地政学・戦略学者の奥山真司が3月28日、ニッポン放送「飯田浩司のOK! Cozy up!」に出演。プーチン大統領が発表したベラルーシへの戦術核兵器の配備方針について解説した。
ロシアのベラルーシへの戦術核兵器の配備計画をめぐり、アメリカの戦争研究所が「情報戦の一環」と分析
ロシアのプーチン大統領は3月25日、国営テレビのインタビューで隣国ベラルーシのルカシェンコ大統領の要望を受け、戦術核の配備で合意したと発表した。これを受け、アメリカのシンクタンク「戦争研究所」は、ウクライナの士気や欧米の支援を衰えさせる「情報戦」の一環だと分析。またロシアが核兵器を使用する可能性は極めて低いと指摘した。
飯田)米国家安全保障会議(NSC)のジョン・カービー戦略広報調整官は、ロシアが核を使用する兆候は見られないと指摘しています。
奥山)おそらく脅しとして、ベラルーシに核を置くことはいいだろうとロシアが判断したのではないでしょうか。ロシアがベラルーシに核を置くということ自体、嫌な情報ですね。
2016年、オバマ政権が行ったシミュレーション ~ロシアがバルト三国へ侵攻
奥山)2016年夏、当時のオバマ政権がいろいろなウォーゲーミングをしていました。「ロシアが核を使ってきたらどうなるだろう」というようなシミュレーションをしていたのです。
飯田)当時のオバマ政権が。
奥山)フレッド・カプランさんが2020年に『The Bomb』という、核兵器に関する暴露的な話を掲載している本を出しています。
飯田)フレッド・カプランさんが。
奥山)実際のところ、ロシアはウクライナを侵攻していますが、2016年夏にオバマ政権のなかでシミュレーションが行われました。
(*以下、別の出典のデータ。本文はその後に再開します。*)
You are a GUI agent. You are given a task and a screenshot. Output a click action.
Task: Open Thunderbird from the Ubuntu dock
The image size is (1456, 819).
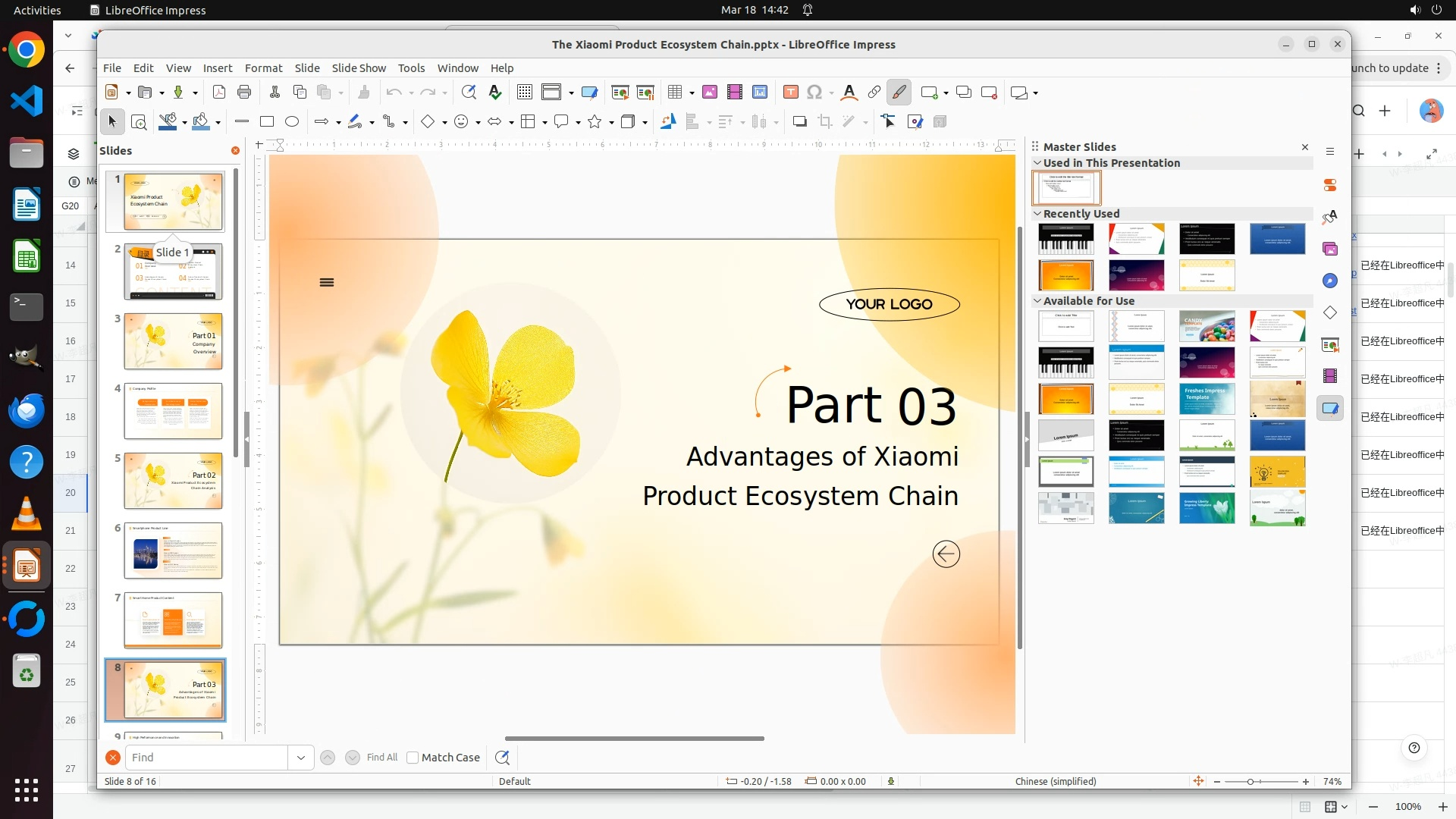click(27, 410)
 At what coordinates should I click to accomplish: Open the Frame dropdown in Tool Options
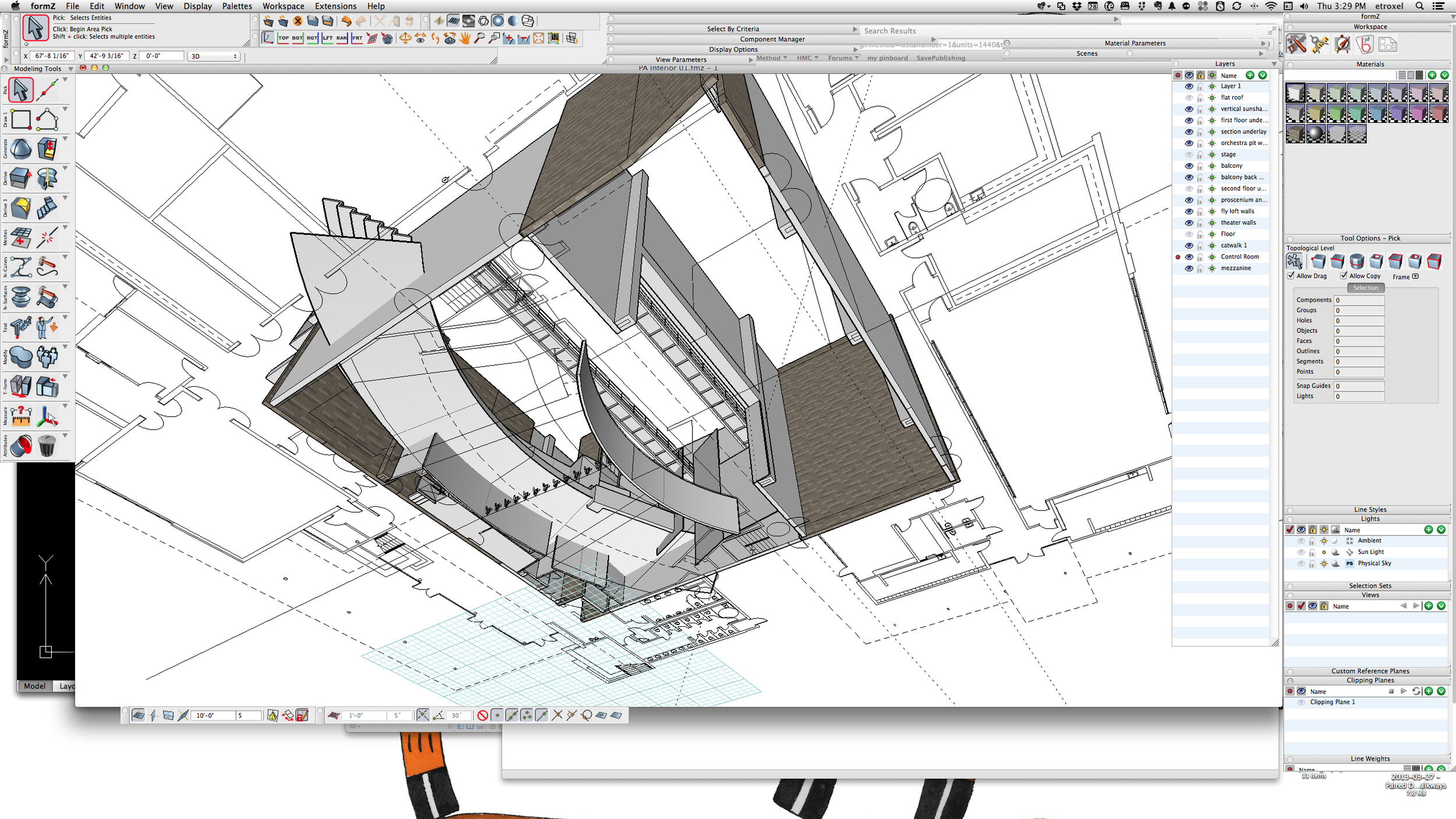(x=1415, y=277)
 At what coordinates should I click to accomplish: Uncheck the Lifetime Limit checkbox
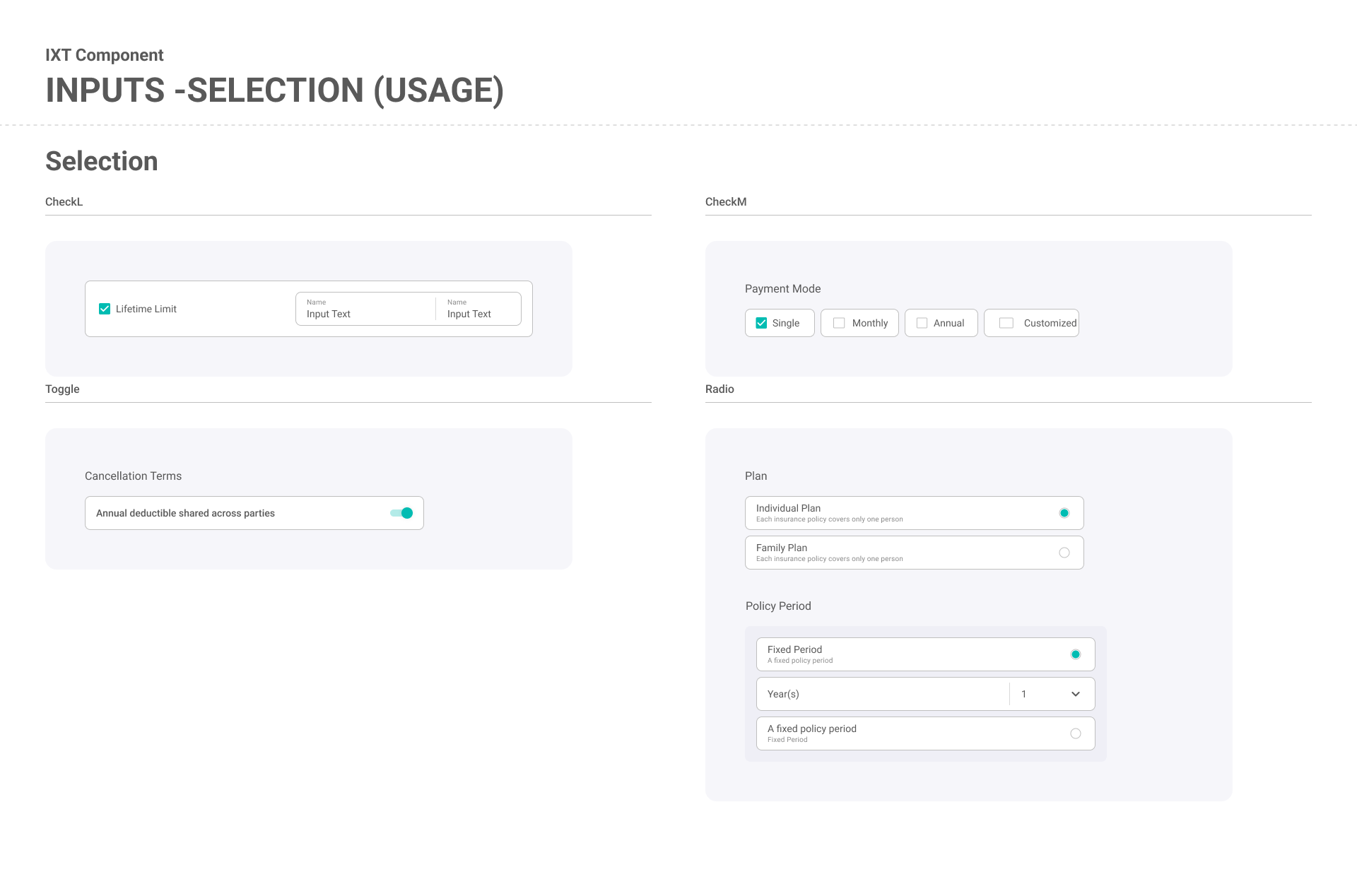click(105, 309)
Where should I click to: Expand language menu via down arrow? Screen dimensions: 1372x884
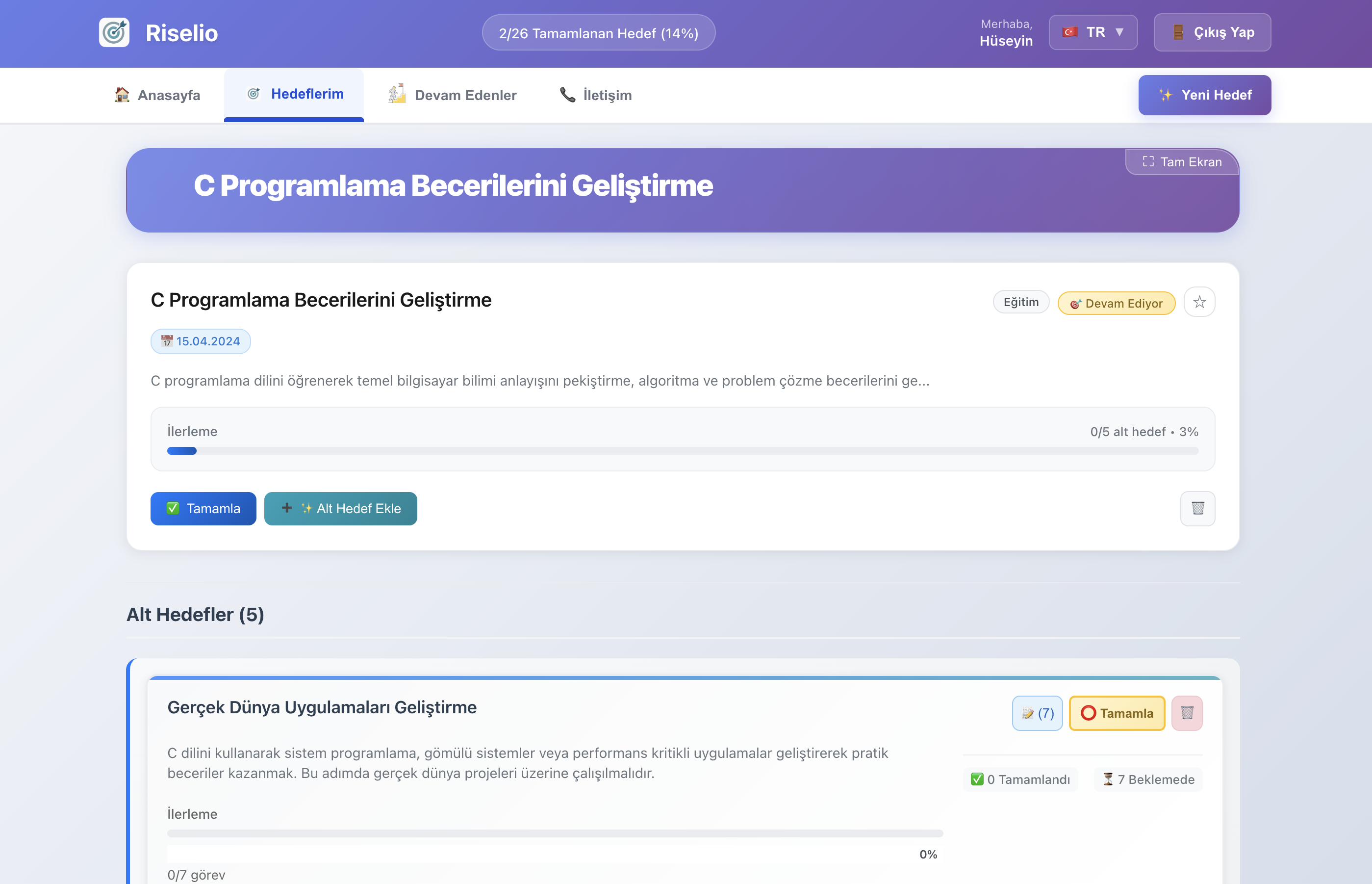point(1119,32)
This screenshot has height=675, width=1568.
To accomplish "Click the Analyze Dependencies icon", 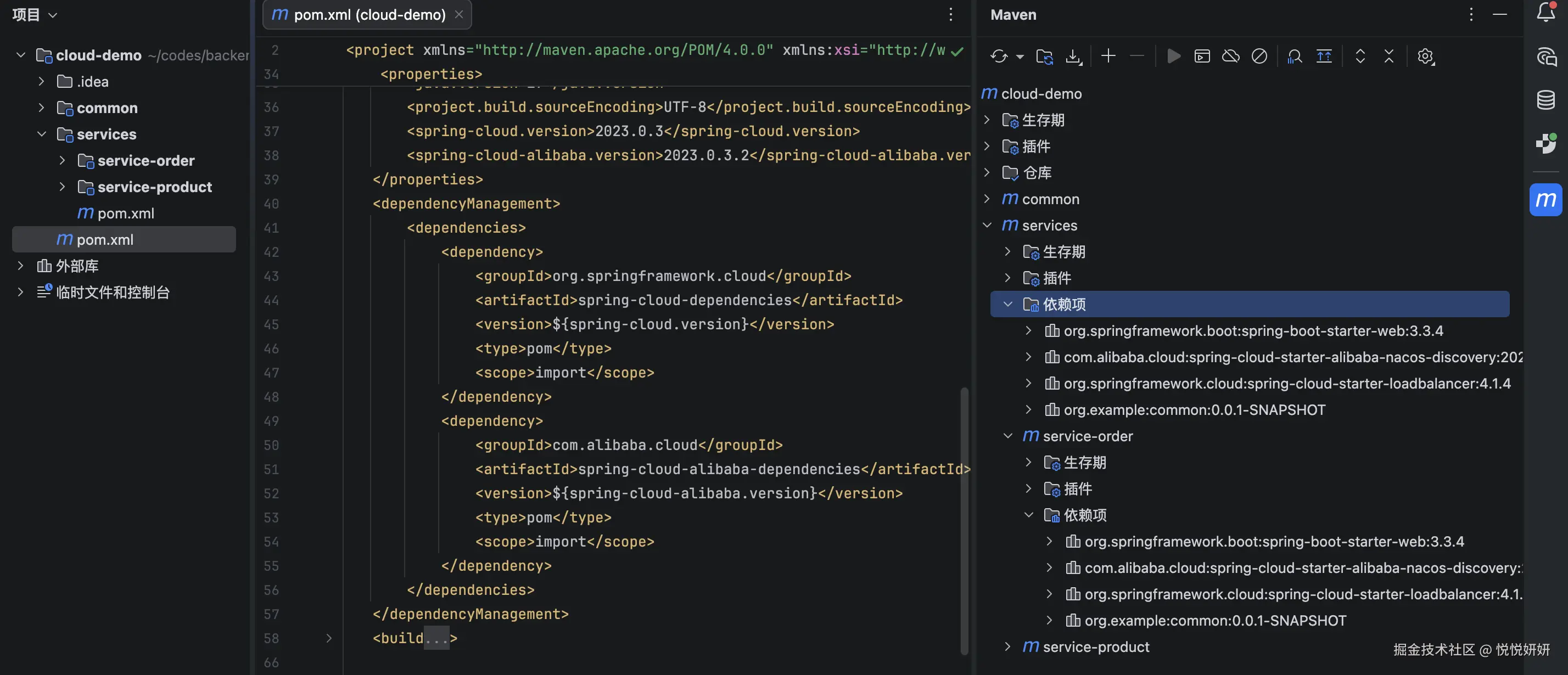I will [x=1294, y=57].
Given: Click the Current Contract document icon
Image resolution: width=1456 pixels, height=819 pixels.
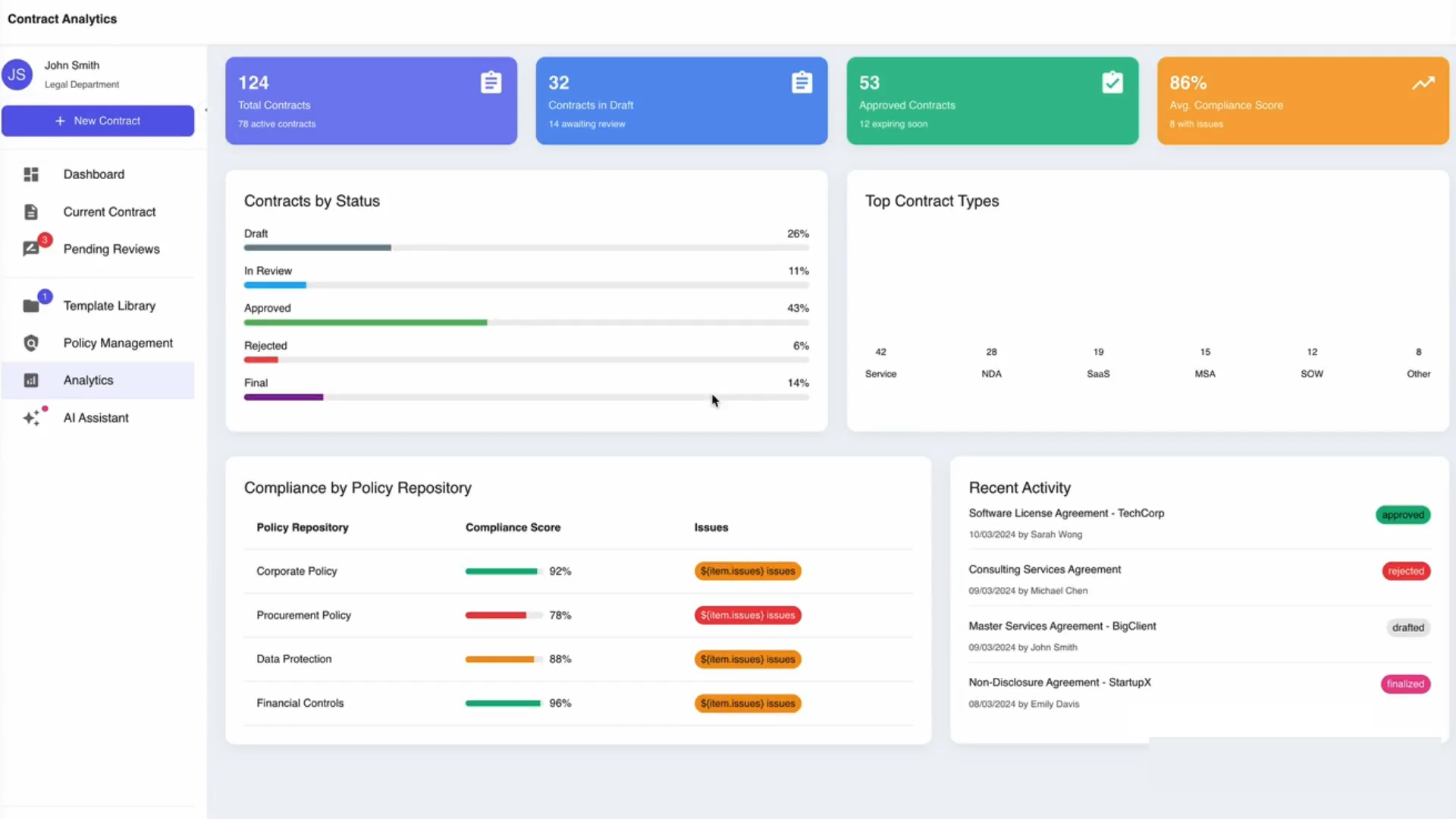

ロシアがバルト三国を侵攻し、それをNATOが通常兵器で食い止めたあと、もしロシアが小型の核兵器をドイツ辺りに使ったらどうなるかというものです。
飯田)ウクライナとバルト三国の違いは、NATO加盟国かどうかということくらいですね。
奥山)当時はクリントンさんが国務長官だったのですが、現在の国務長官であるブリンケンさんがクリントン役になり、シミュレーションを行ったのです。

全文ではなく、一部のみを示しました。